I'm trying not to be too ambitious about our first year. Especially with Marc-Adam being in the phase he's in. He wants to be in the middle of everything, which has made it a little difficult lately when we've tried to do some book work. I have a lot of things lined up that I want to do, but I'm really trying not to set us up for failure. Some of what we're doing this year is what we started and didn't finish before or planned to do, but never got to last year. Some of it is different, though. Here's what I've got lined up--
For math, of course we're sticking with Math-U-See. We started, but didn't finish, the Primer some time last year, so we'll be finishing that up this year. My plan is to finish it up before we start up again in the spring (after our Christmas break), so we can start Alpha then. But it'll be okay if we only make it through Primer for kindergarten.
For reading/language arts we'll be kind of doing a mish-mash of sorts. I've gotten him two Explode the Code books to work out of. The plan is to work out of those and just read, read, read as many books as we can to really give him lots of practice and give him a good foundation before we start real language arts (grammar, spelling, etc) next year. We'll also be using KONOS, which has some language arts in it...I'm not sure yet if we'll use it for LA this year, though. And for his handwriting (which is partly why we're only focusing on reading this year instead of a total LA curriculum) we have Handwriting Without Tears. I really wanted A Reason for Handwriting, but it's more expensive and the store I was at when I had handwriting on the brain only had HWT (and on sale!). I like the way it teaches to write the letters, because it's exactly the way I was teaching it before we had a real curriculum for it. Stephen's handwriting is just really not good. I've been trying to work with him on it without stressing us both out, but that's a really fine line. I'm going to try not to push it too hard. But I can't tell if I'm teaching it wrong, he's just not ready or if he's just being lazy. If I'm teaching it wrong, or if he's just lazy, I can fix that. But if he's not ready, then I'll be doing more harm than good by forcing him and making us both cry.
And for everything else (science, history, bible, music, etc.) the thing I'm really excited about is KONOS. We'll be doing the Orderliness study first. I don't know how long it will take us, but if we finish before I consider our school year over, I'm not sure if I'll start another unit. They say that each unit takes 9-14 weeks, but that you can stretch it out. Since I plan on just covering the subjects on surface level and taking it slow, I might be able to stretch it out to cover most of our school year. Through the Orderliness unit, we'll be learning about days of the week, months of the year, seasons, planets, animals, trees, rocks and classifying those last three things. There's also a study of the book The Secret Garden, but I'm not sure if I'm willing to do that yet. And we'll be studying about the character trait of Orderliness through what the bible has to say about it. There are lots of really fun activities laid out for the whole unit. I'm really very excited about it.

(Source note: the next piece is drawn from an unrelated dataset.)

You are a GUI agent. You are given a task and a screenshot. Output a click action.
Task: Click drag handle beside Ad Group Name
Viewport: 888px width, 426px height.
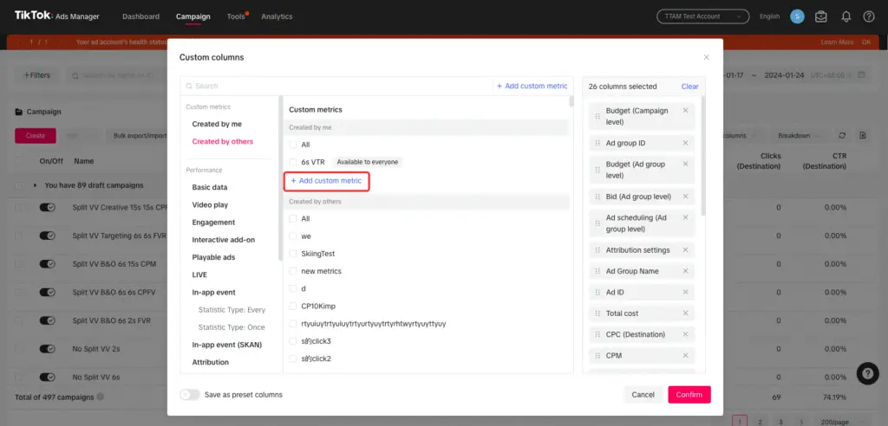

So maybe I'm being too ambitious. But I'd rather set our goals high and have to adjust later than to set them low and not be prepared or not do as much as we could have.
Even though we're not starting quite yet, the fact that Stephen's not sitting in a classroom right now means we're homeschoolers!! I feel like I can finally say that for real now...every other time up to this point, it's just been "We're planning on homeschooling." I'm also getting more brave about telling people. For a long time, I didn't tell anyone unless they knew me and I knew them pretty well. But yesterday morning, as all the kids "upgraded" their Sunday school classes and everyone was getting ready for school and talking about it, I started telling more and more people. I'm proud of our decision now, instead of worried about what people will say or think. I'm feeling so many more emotions than I thought I would on this day. But I'm really feeling excited and FREE!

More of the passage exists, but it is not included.